Il drammaturgo e regista Fortunato Calvino porta al Napoli Teatro Festival, “Fuoriscena” con due artisti straordinari, Antonella Morea e Gino Rivieccio, che interpretano due personaggi, Gloria e Manuele, con una forza e una grinta che hanno restituito all'autore la caratterizzazione da lui descritta. 
Fuoriscena è in prima nazionale al Teatro Nuovo di Napoli domani, 20 giugno alle ore 21.30 e 21 giugno alle ore 19.00.
Fuoriscena puoi raccontaci di cosa parla?
«Racconta di due solitudini, di due vicini di casa Gloria e Manuele. Gloria è un’attrice che si è ritirata dalle scene e si capirà il motivo vero che l'ha costretta a ritirarsi. È un personaggio odioso, antipatico, ostico, arrogante, molto preso dal suo ruolo di attrice famosa che è stata amata e odiata nell'ambiente teatrale. Si sentono voci che provengono da casa sua, forse una tv accesa, stralci di dialoghi del film Viale del tramonto, e con queste scene lei alimenta la sua solitudine e Gloria incarna un po’ il personaggio di Norma Desmond.».
E Manuele?
«Manuele è omosessuale ed è un impiegato, forse lavora alle poste, non si sa. Finiscono per conoscersi quando Amleto, il gatto di Gloria, entra in casa di Manuele e così inizia questo dialogo con il vicino, con il quale ha sempre rifiutato di rapportarsi. Lei lo conosce bene, conosce la sua vita, i suoi incontri e nasce così il primo scontro tagliente, al vetriolo, perché lei è omofoba, una conservatrice che rifiuta la diversità, anche se loro stessi sono due diversi e, in ognuno di loro, ci sono delle paure, soprattutto in Gloria, perdura la paura della solitudine, della vecchiaia, ma non svelo altro.».

> [Obiettivi]
A) Trascrivi dall'intervista su Fuoriscena il passo compreso tra "Fuoriscena è in" e "di cosa parla?", estremi inclusi.
B) Scrivi il seguito dell'intervista su Fuoriscena, partendo dopo la sua ultima frase.

> [Estratti del dataset]
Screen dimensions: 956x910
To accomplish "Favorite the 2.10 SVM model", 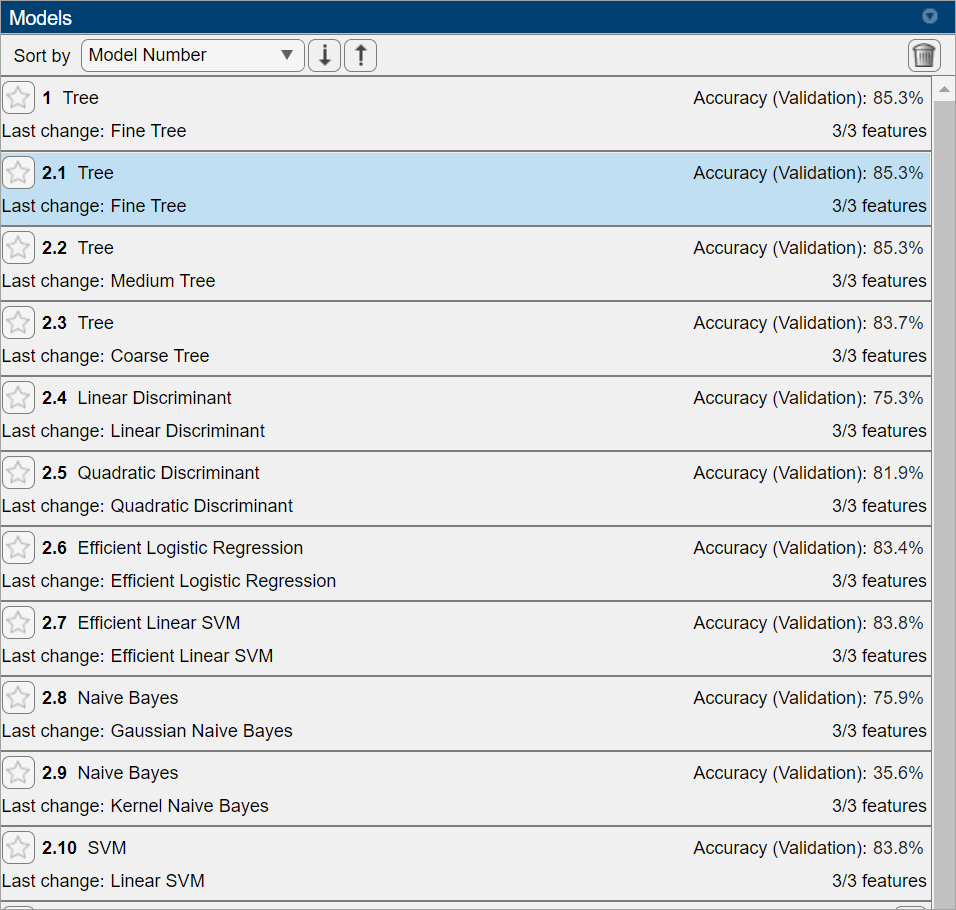I will click(18, 847).
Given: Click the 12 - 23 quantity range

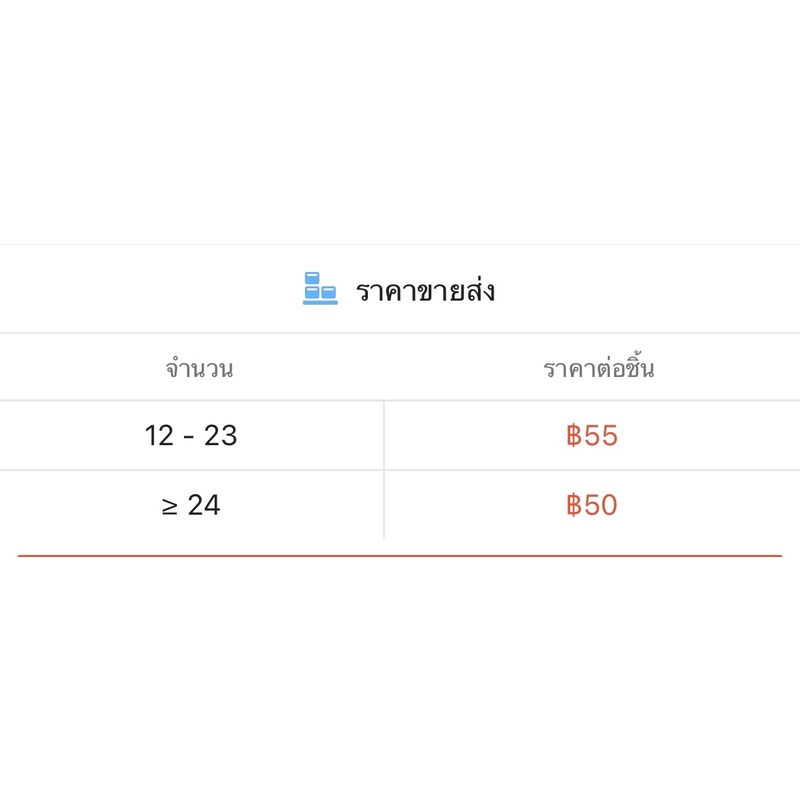Looking at the screenshot, I should 191,436.
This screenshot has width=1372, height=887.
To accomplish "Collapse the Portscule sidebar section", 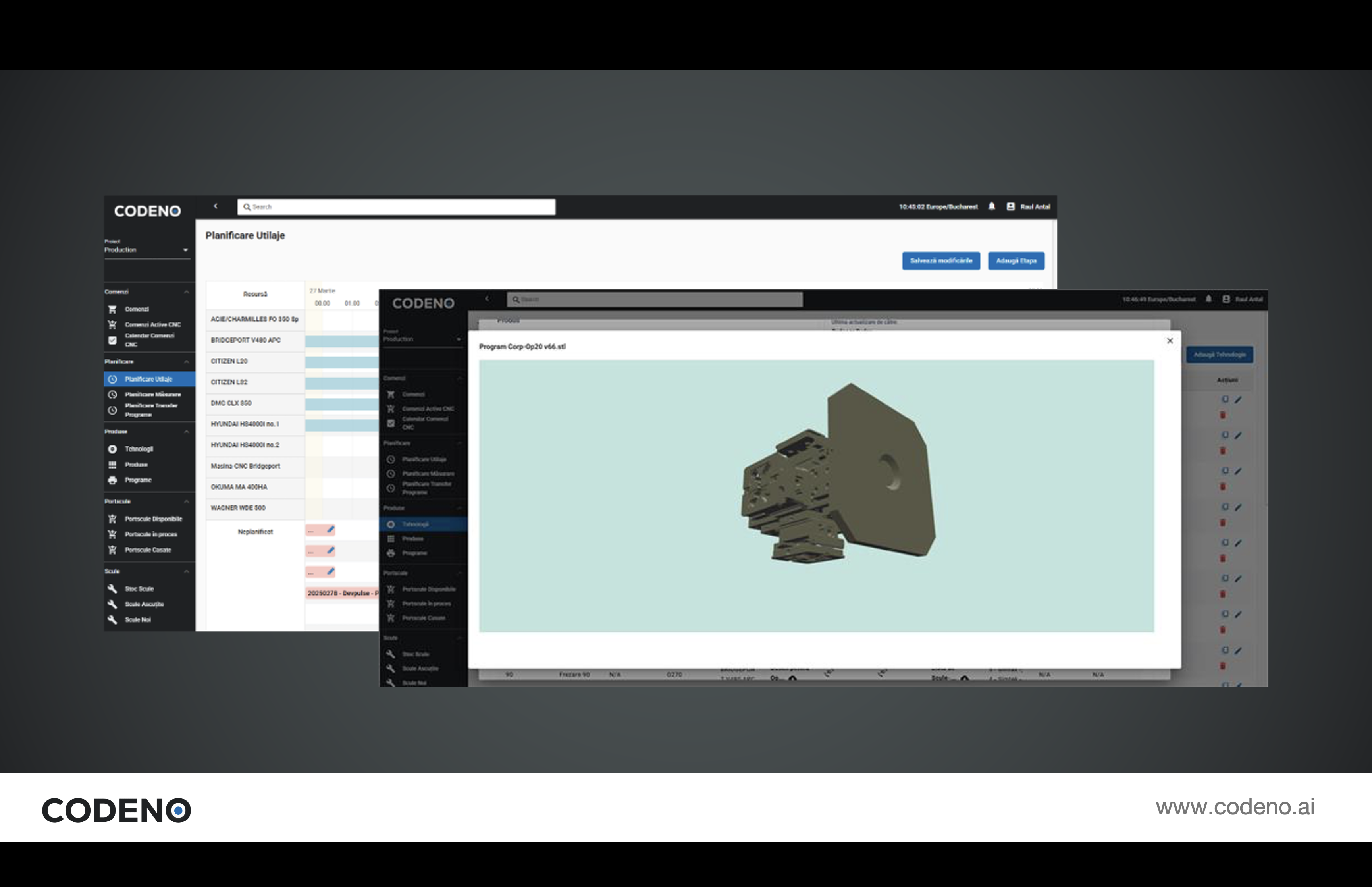I will coord(187,502).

> [Soluzioni]
A)
Fuoriscena è in prima nazionale al Teatro Nuovo di Napoli domani, 20 giugno alle ore 21.30 e 21 giugno alle ore 19.00.
Fuoriscena puoi raccontaci di cosa parla?

B)
Il testo è incentrato sulle diversità a confronto? 
«Manuele è un personaggio che contrasta con determinazione e orgoglio la scelta di aver vissuto una storia con un altro uomo e lei è ostile a questo rapporto, lo vede come qualcosa di negativo, poi è costretta a capire che cosa c'è dietro. Parlo di quella diversità oramai superata, siamo tutti diversi e abbiamo tutti le nostre esigenze, la nostra vita e che Gloria, a un certo punto, comincia a capire e rispettare.».

Fortunato Calvino
Testo scritto in napoletano?
«Il testo è in italiano perché ho voluto avvicinarmi a un teatro universale, la commedia ha dei momenti ironici grazie a questi ruoli che si diversificano. Gloria è un’attrice che recita sempre, anche quando dice le cose più serie ed è anche un modo di far passare certe tematiche che, dette diversamente, sarebbero pesanti e melodrammatici, invece lei riesce con leggerezza e ironia a raccontarle, tanto è vero che ogni tanto Manuele la blocca e gli chiede: “Adesso quale personaggio stai recitando?”, perché lei vive di questo suo passato. È un testo che ha un ritmo molto incalzante, le prime scene sono molto serrate e piacevoli e poi arrivano i momenti di riflessione dove viene fuori la storia di ognuno di loro, con i propri conflitti e tormenti. Sono delle isole, dove finalmente si confessano e si raccontano cose che non dicono da anni agli altri. È un rapporto che lentamente trova una solidarietà, queste due anime all'inizio si rifiutano, si odiano, si scontrano, soprattutto da parte di lei e, involontariamente da parte di lui, coinvolto dal gatto perso e trovano un punto d’incontro che li aiuterà per questo finale risolutivo.».
Qual è il significato del termine Fuoriscena?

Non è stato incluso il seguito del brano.